Friday, November 7, 2014

Window on Eurasia: Will Putin Ever Focus on Russia rather than on the West? Russians Outside of Moscow Ask


Paul Goble

 

            Staunton, November 7 – Just as people in other countries have criticized their leaders for focusing too much on foreign policy rather than domestic affairs, so too now Russians, especially those living beyond the ring road, are beginning to ask whether their country’s leadership will ever pay more attention to their problems than to the United States and the EU.

 

            That attitude, one that has been picked up in a Levada Center poll which found that one Russian in two is convinced that “the head of the Russian state must concentrate on domestic problems,” is beginning to undercut earlier Russian backing for the Crimean Anschluss and Putin’s continuing aggression in Ukraine (echo.msk.ru/news/1432232-echo.html).

 

            And it has surfaced, the center’s sociologists say, in large measure because Putin has defined what he is doing in Ukraine as being in the first instance about defending ethnic Russians.
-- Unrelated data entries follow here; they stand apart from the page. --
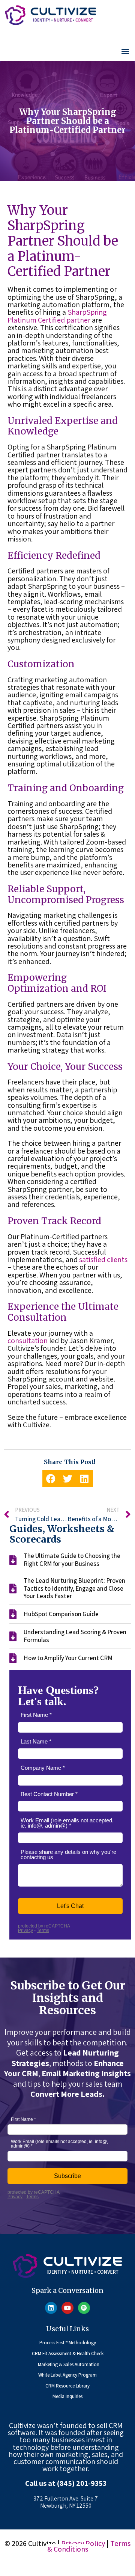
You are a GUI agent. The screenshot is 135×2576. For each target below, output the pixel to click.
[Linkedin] (51, 2308)
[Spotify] (84, 2308)
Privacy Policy (83, 2543)
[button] (125, 51)
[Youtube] (68, 2308)
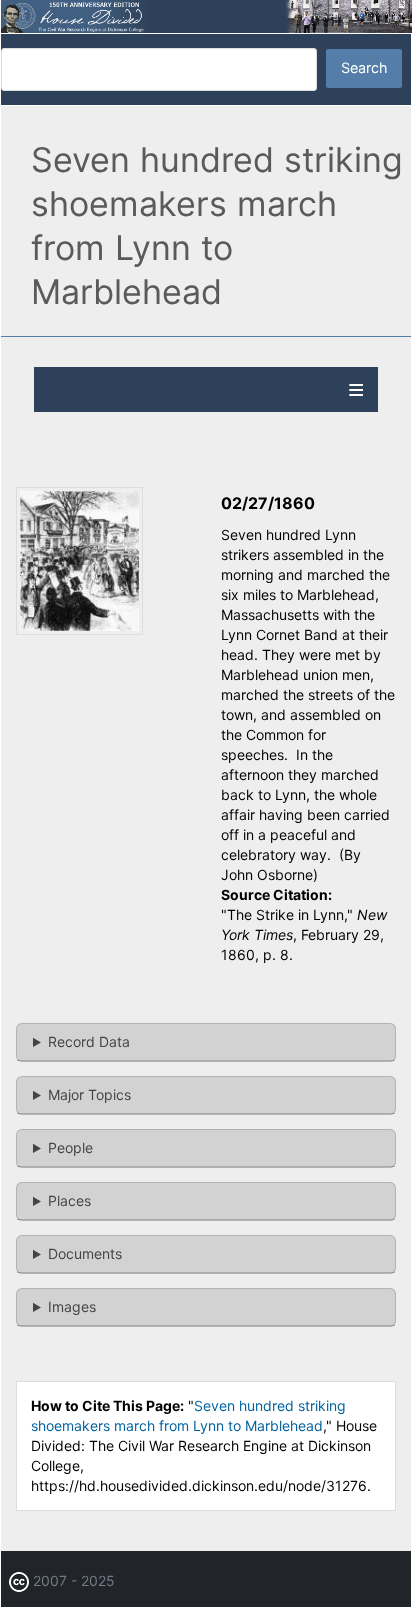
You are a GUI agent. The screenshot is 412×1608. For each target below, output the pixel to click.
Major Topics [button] (89, 1094)
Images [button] (72, 1306)
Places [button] (69, 1200)
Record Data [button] (89, 1041)
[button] (79, 629)
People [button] (70, 1147)
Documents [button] (85, 1253)
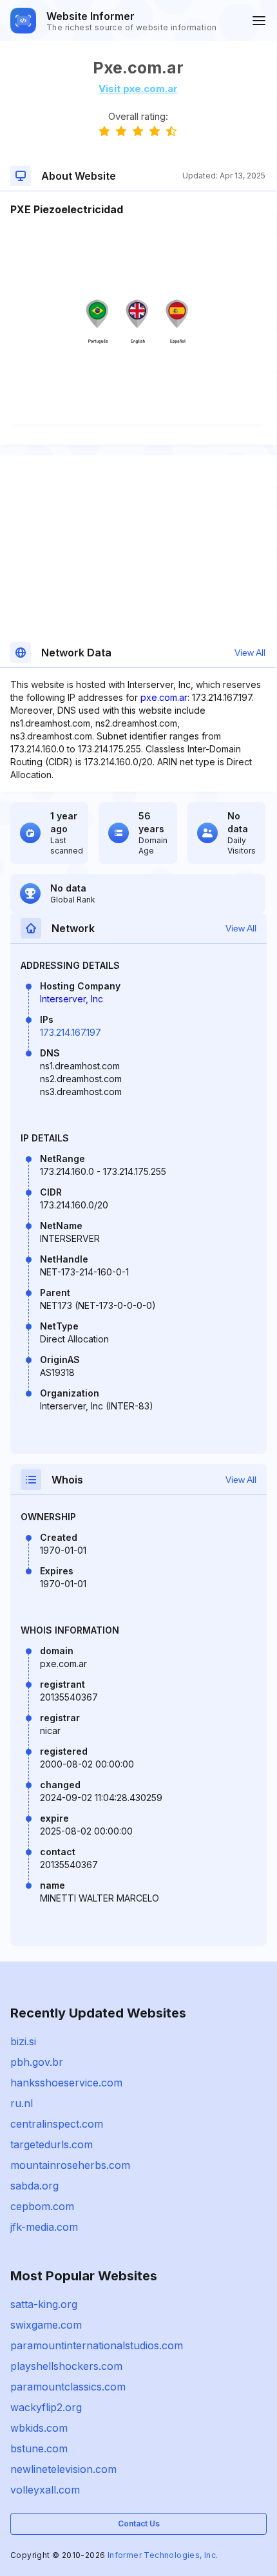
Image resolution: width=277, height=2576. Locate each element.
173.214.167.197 (70, 1032)
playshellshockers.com (66, 2366)
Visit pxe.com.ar (138, 88)
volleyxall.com (45, 2489)
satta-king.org (43, 2304)
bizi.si (23, 2041)
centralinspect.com (56, 2123)
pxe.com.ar (163, 697)
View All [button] (249, 652)
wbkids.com (39, 2427)
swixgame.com (46, 2324)
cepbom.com (42, 2206)
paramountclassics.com (68, 2386)
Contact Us (139, 2523)
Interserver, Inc (71, 998)
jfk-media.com (44, 2226)
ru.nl (21, 2103)
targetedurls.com (51, 2144)
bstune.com (39, 2448)
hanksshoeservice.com (66, 2082)
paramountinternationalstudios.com (96, 2345)
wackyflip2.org (46, 2407)
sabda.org (34, 2185)
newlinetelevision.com (63, 2469)
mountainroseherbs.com (70, 2165)
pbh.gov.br (36, 2062)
Now, many Russians in Russia and perhaps especially those beyond the ring road are saying it is high time for him to defend Russians at home as well.

 

            This week, Moscow’s “Argumenty i fakty” publishes a letter from an elderly teacher in Nizhny Novgorod who says that she and her neighbors are not all that interested in what the Moscow media are showing them about issues like the choice between Europe and Asia or whether Russia will survive Putin (aif.ru/society/opinion/1374078).

 

            Instead, she writes, she and others like her are interested above all in something else: “when will the authorities stop thinking about America and remember about Russians?”

 

            She says she barely has enough money to pay for her apartment and food, and making ends meet is thus her first concern. “Not the European choice interests me,” the teacher says, but whether I’ll be able to go down the stairs without breaking my leg. There haven’t been any repairs at our bloc in more than 40 years, and all the stair steps are broken.”

 

            The Nizhny Novgorod teacher doesn’t express anger and she makes only the slightest criticism of the powers that be. Thus, she says that Russian television has created the impression that “all life revolves around Moscow and the Kremlin,” forgetting that “there is another Russia,” one that seldom gets any coverage.

 

            In presenting her letter, the weekly’s Vyacheslav Kostikov says that such criticism is entirely just. Neither Russian media nor Russian sociologists now devote much attention to the provinces. “Everything revolves around big politics and Putin’s speeches.” And everything on the media is upbeat even if reality is not.

 

            But “millions of Russians living in five-storey Khrushchev-era slums, darkened huts, and decaying barracks aren’t agitated very much by the question of how many Lenin monuments have been destroyed in Ukraine or how low has fallen the rating of President Obama.” Instead, they are affected and upset by rising prices and their declining standard of living.

 

            The journalist said that in his opinion, such people are “very surprised when they are shown on television polls about their happiness,” which suggest that everything is getting better and everyone is happier. “Can it be,” he asks, that Russians have some special relationship to their own fate,” that they have all become philosophers or holy elders?”

 

             Ordinary Russians are in fact able to put up with a lot, Kostikov continues. Those doing most of the complaining now are the bureaucrats and the better off, who are losing some of their accustomed privileges. Many of them are complaining and some are even leaving the country in the search for a better life.

 

            Russians in the provinces are not like them, but their polite request that the Kremlin start paying attention to Russians in Russia and not just Russians in other countries may ultimately prove decisive because, the experiences of other countries and leaders suggest, such feelings while they can be ignored for a long time cannot be ignored forever.